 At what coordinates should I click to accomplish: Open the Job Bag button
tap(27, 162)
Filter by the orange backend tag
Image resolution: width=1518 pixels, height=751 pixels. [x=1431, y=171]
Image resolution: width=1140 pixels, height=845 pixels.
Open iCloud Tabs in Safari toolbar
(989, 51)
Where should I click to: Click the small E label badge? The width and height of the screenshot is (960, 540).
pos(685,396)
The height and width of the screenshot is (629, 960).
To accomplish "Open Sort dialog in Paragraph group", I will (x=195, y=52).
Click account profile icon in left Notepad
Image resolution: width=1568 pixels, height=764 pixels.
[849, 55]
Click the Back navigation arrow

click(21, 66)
————————
Goal:
Return the full listing above word for word, from its first line to its last.

Response below:
 At what coordinates should I click to accomplish: Open the Job Bag button
tap(27, 162)
Filter by the orange backend tag
Image resolution: width=1518 pixels, height=751 pixels. [x=1431, y=171]
Image resolution: width=1140 pixels, height=845 pixels.
Open iCloud Tabs in Safari toolbar
(989, 51)
Where should I click to: Click the small E label badge? The width and height of the screenshot is (960, 540).
pos(685,396)
The height and width of the screenshot is (629, 960).
To accomplish "Open Sort dialog in Paragraph group", I will (x=195, y=52).
Click account profile icon in left Notepad
Image resolution: width=1568 pixels, height=764 pixels.
[849, 55]
Click the Back navigation arrow

click(21, 66)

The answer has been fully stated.